Description
Map string to index.
Parameters
Name | Description | Type | Required? | Default Value |
---|---|---|---|---|
handleInvalid | Strategy to handle unseen token when doing prediction, one of “keep”, “skip” or “error” | String | “keep” | |
selectedCol | Name of the selected column used for processing | String | ✓ | |
reservedCols | Names of the columns to be retained in the output table | String[] | null | |
outputCol | Name of the output column | String | null |
Script Example
Code
data = np.array([
["football"],
["football"],
["football"],
["basketball"],
["basketball"],
["tennis"],
])
df_data = pd.DataFrame({
"f0": data[:, 0],
})
data = dataframeToOperator(df_data, schemaStr='f0 string', op_type='stream')

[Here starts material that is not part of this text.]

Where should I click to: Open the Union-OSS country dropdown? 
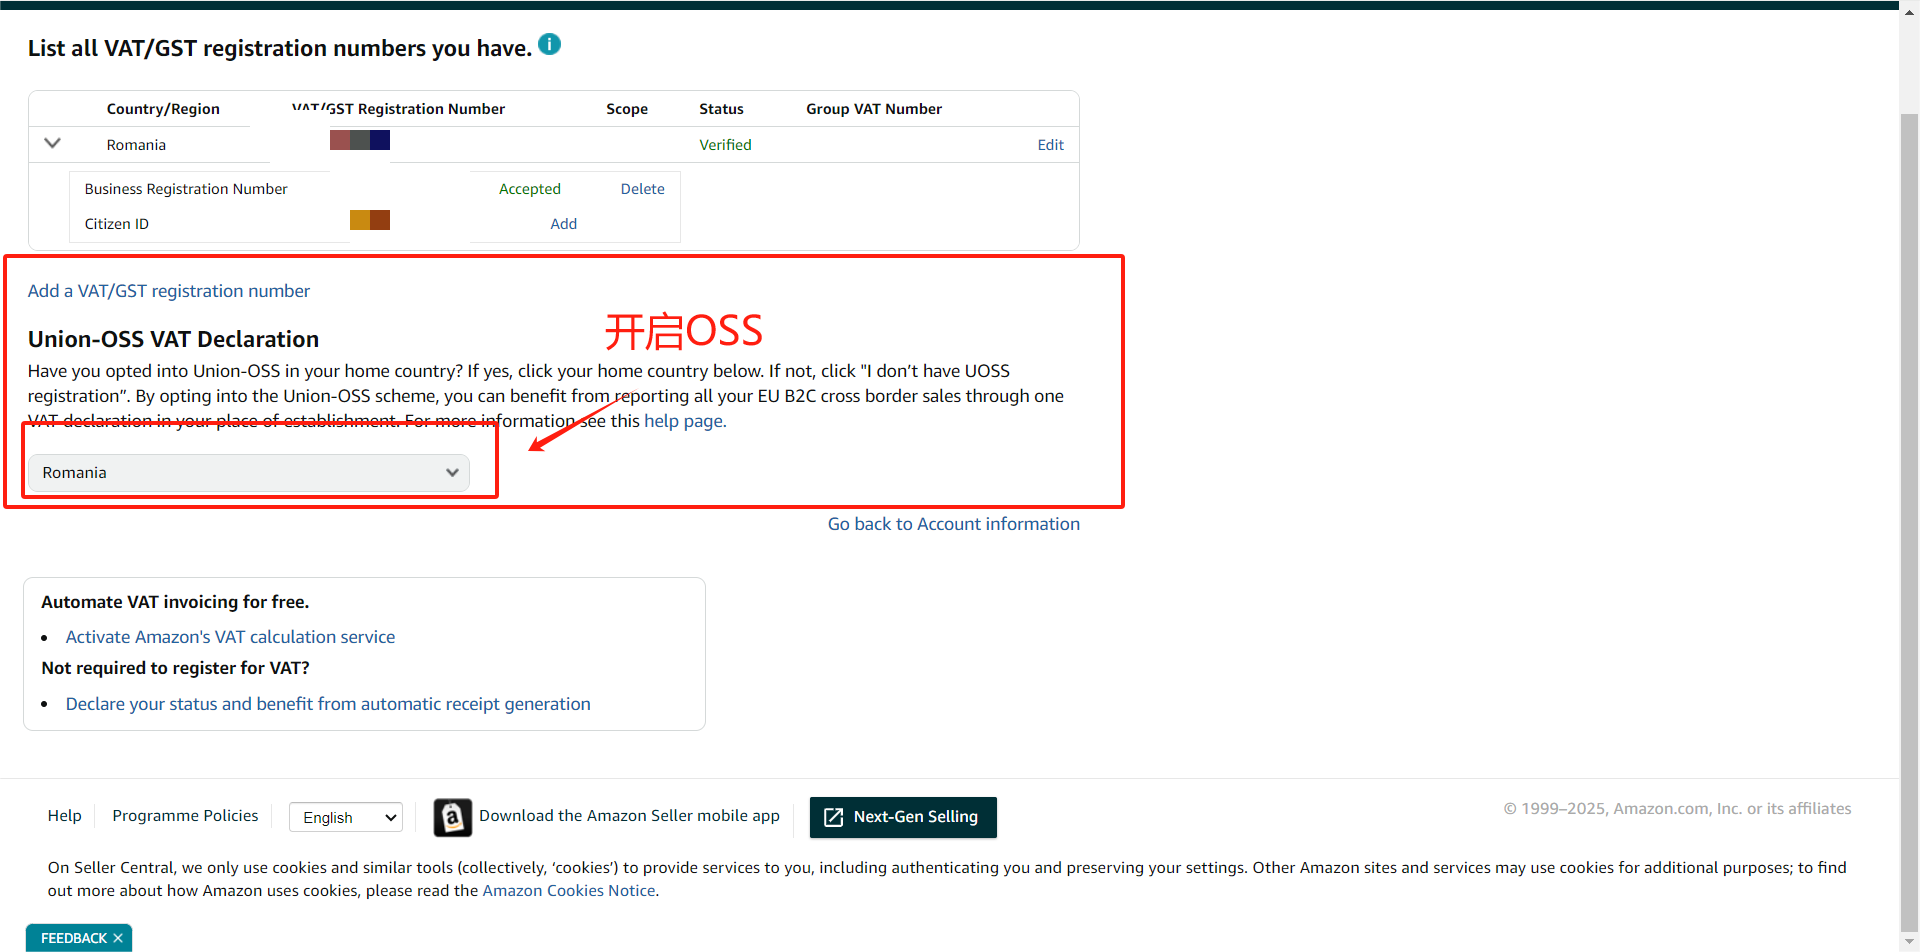[249, 473]
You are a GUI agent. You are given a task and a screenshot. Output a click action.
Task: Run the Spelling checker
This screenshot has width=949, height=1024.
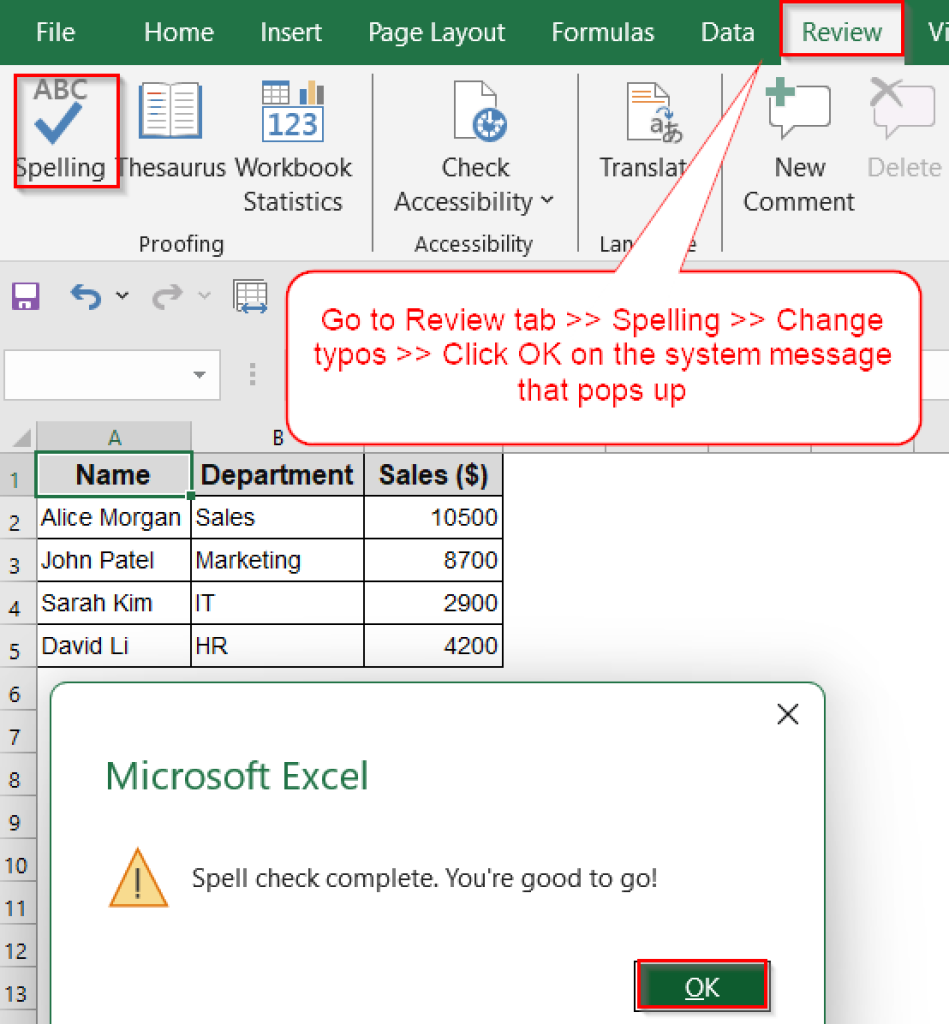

stringindexer = StringIndexerTrainBatchOp() \
.setSelectedCol("f0") \
.setStringOrderType("frequency_asc")
predictor = StringIndexerPredictStreamOp().setSelectedCol("f0").setOutputCol("f0_indexed")
model = stringindexer.linkFrom(data)
predictor.linkFrom(model, data).print()
Results
f0 f0_indexed
0 football 2
1 football 2
2 football 2
3 basketball 1
4 basketball 1
5 tennis 0